On 14-06-11 15:48, Florian Haas wrote:
> On 2011-06-14 15:41, Jelle de Jong wrote:
>> On 14-06-11 15:22, Florian Haas wrote:
>>> On 2011-06-10 17:28, Jelle de Jong wrote:
>>>> The problem is most of my kvm guest file-systems get corrupted when
>>>> migrating my iscsi target on heavy disk load on the kvm guests.
>>> Have you tried setting DefaultTime2Retain like I suggested on Feb 24?
>> # root at godfrey:~# crm configure show
>> http://paste.debian.net/119798/
> 
> DefaultTime2Retain is a parameter that is being negotiated between the
> target and the initiator, and the _minimum_ of proposed
> DefaultTime2Retain values wins. The default DefaultTime2Retain for
> open-iscsi is 0, thus if the initiator proposes 0 and the target 60, 0 wins.
> 
> You'll have to set this on the initiator and the target.

Florian, thank you for taking the time to help! much appreciated!

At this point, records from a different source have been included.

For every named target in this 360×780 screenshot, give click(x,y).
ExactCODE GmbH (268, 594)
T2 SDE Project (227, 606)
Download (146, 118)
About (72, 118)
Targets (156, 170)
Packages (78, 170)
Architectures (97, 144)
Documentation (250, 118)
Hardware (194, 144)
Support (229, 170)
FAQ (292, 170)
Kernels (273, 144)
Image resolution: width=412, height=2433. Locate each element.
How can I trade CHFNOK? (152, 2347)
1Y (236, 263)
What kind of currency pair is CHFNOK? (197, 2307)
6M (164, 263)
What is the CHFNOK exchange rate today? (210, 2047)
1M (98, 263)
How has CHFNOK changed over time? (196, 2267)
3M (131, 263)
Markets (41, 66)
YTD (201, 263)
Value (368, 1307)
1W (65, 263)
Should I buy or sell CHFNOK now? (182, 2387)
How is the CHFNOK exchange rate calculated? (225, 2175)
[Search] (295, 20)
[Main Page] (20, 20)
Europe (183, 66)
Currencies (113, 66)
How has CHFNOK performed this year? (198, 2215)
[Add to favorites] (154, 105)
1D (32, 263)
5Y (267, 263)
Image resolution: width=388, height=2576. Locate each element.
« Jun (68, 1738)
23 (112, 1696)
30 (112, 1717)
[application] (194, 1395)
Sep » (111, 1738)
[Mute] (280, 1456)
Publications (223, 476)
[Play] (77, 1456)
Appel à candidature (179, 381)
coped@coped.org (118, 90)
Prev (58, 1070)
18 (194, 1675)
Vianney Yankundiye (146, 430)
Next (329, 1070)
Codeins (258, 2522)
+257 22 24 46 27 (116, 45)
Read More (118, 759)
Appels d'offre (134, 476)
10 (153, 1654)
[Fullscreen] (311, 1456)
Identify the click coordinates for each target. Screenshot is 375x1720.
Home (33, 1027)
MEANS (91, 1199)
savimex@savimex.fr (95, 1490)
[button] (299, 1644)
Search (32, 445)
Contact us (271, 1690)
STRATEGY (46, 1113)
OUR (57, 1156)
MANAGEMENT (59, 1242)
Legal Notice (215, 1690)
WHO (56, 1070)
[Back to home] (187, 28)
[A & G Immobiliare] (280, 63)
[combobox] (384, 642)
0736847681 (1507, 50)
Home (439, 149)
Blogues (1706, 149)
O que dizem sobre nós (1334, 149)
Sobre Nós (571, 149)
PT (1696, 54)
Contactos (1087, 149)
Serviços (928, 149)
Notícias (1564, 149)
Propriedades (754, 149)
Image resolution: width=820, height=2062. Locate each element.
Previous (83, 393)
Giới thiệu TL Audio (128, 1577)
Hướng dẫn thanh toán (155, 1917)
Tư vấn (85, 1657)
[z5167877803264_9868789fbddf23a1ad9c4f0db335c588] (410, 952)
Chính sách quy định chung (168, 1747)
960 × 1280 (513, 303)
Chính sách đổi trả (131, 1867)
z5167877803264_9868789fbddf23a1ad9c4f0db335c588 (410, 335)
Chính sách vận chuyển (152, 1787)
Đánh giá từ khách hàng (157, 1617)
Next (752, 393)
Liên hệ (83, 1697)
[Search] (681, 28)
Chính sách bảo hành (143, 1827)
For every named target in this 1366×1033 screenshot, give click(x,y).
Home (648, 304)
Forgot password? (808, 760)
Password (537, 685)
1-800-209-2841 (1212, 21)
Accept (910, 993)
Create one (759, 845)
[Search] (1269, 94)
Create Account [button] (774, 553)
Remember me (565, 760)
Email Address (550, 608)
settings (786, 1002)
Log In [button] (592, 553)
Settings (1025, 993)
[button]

# root at godfrey:~# tgtadm --lld iscsi --mode target --op show
# root at hennessy:~# iscsiadm --mode node --targetname ... --portal ...
# root at viktoriya:~# iscsiadm -m session -P 1 --show
# root at viktoriya:~# iscsiadm --mode node --targetname ... --portal ...
# root at hennessy:~# cat /etc/iscsi/iscsid.conf
http://paste.debian.net/119805/

# found:
node.session.iscsi.DefaultTime2Retain = 0
node.session.iscsi.DefaultTime2Wait = 2

# stopped open-iscsi added the following started it again:
echo 'node.session.iscsi.DefaultTime2Retain = 60' | tee --append
/etc/iscsi/iscsid.conf
echo 'node.session.iscsi.DefaultTime2Wait = 5' | tee --append
/etc/iscsi/iscsid.conf
rm -rv /etc/iscsi/nodes/*
# reconnected to target, restarted open-iscsi

# iscsiadm --mode node --targetname ...
http://paste.debian.net/119807/

# found:
node.session.iscsi.DefaultTime2Retain = 60
node.session.iscsi.DefaultTime2Wait = 5
node.session.timeo.replacement_timeout = 480
node.conn[0].timeo.noop_out_interval = 15
node.conn[0].timeo.noop_out_timeout = 30

migration test by doing crm node standby on active target
# crm configure show
http://paste.debian.net/119832/
I already had to tune the ocf:heartbeat:iSCSILogicalUnit timeout to 80s.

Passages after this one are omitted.